We all know life isn’t always a grand picnic. Getting through the daily challenges requires a commitment to learn the coping skills to consistently improve ourselves; by proxy our bottom-line lifestyle experiences.

For many, I think, it starts by accepting social media for what it is:

A great escape, temporarily, that removes ourselves from having to deal with the harder, real-life questions:

  • What kind of life, daily, do I want to experience?
  • What resources, knowledge, type of people am I lacking in my life that are essential for me to get where I need to be?
  • Am I unconsciously turning into Gollum as I use Facebook (or any other social media platform) as a scapegoat for FOCUSING on myself and the not-always-fun routine I need to get into… to accomplish something today?

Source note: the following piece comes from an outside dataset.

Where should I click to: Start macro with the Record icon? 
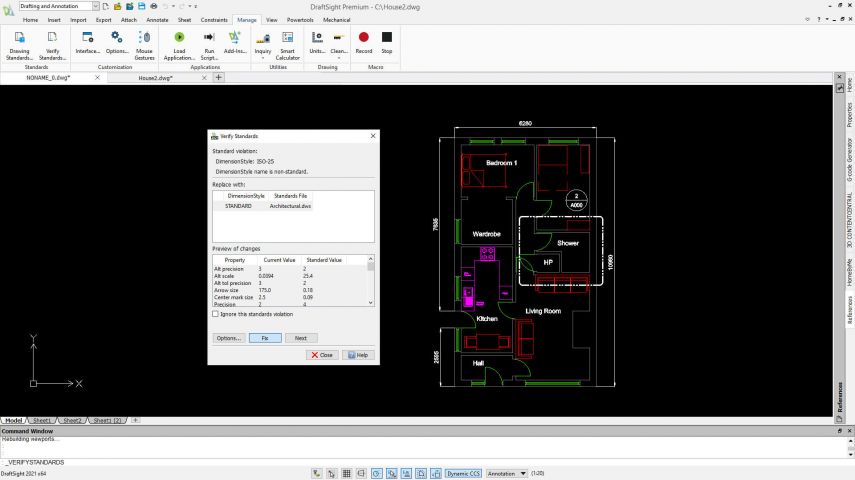(x=364, y=38)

Summary: To tame our inner beast, my best advice (thru much personal experience in doing so) is to STOP finger-waging at those who did make it their choice to learn the coping tools to not just survive, but to THRIVE in this demanding ever-changing world. To STOP edifying and sensationalizing the falsehoods that are tied to consensus-thinking about society’s ills. Without doing so, it will be very hard to START looking within and tending to your own stove, so to speak.

Leadership that is well-rounded comes about through actionable-pursuits that demand blood, sweat and doing very uncomfortable things. Including not fearing to fail along the path to a commitment to self-growth – every day.

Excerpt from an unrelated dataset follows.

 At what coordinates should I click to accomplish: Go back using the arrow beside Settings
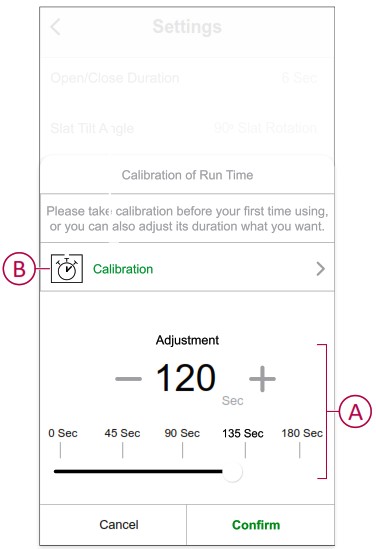pos(56,27)
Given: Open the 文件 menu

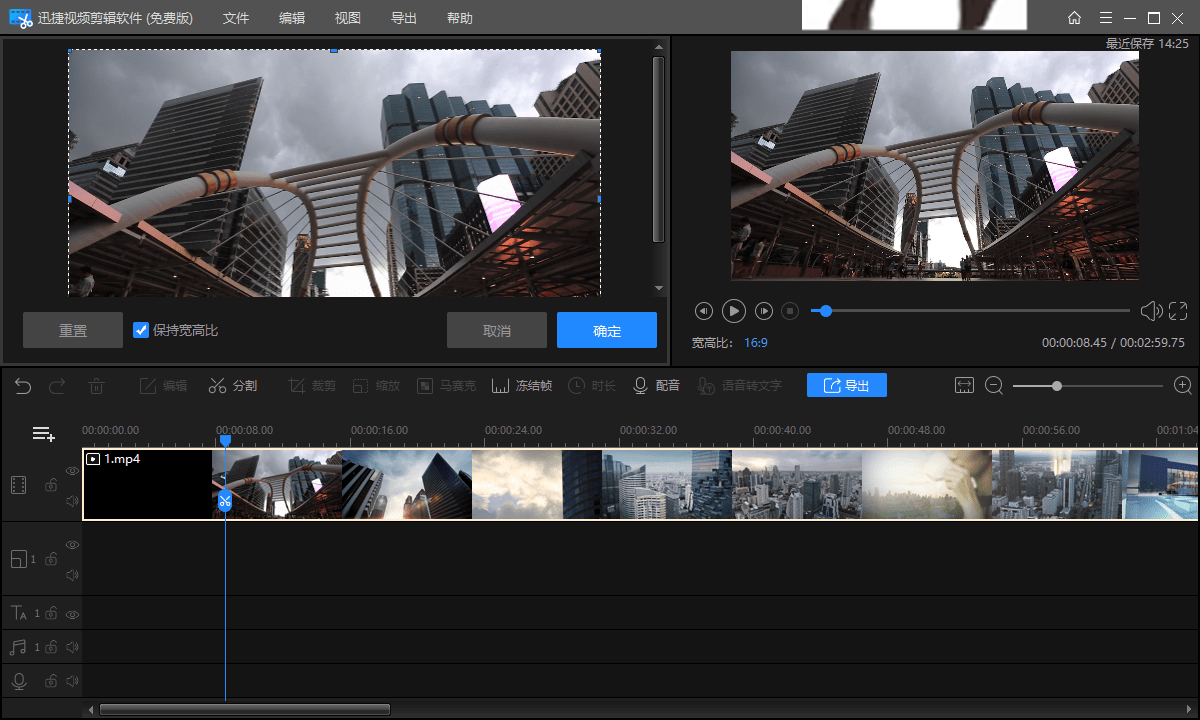Looking at the screenshot, I should tap(236, 18).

Lastly, always remember this:

Our own behavior at any given moment, our present activity, doesn’t lie. We can fool ourselves all day long, in reference to what we think must be wrong with the world. But, if we’re not getting sh*t right for yourselves, how in the hell are we going to add enough value to others outside our close circle? We’re not!

Decide what your true priorities are and do what YOU need to do to act on fulfilling them.

And always, always, always (in the words of Friedrich W. Nietzsche again):

“Beware that, when fighting monsters, you yourself do not become a monster… for when you gaze long into the abyss. The abyss gazes also into you.”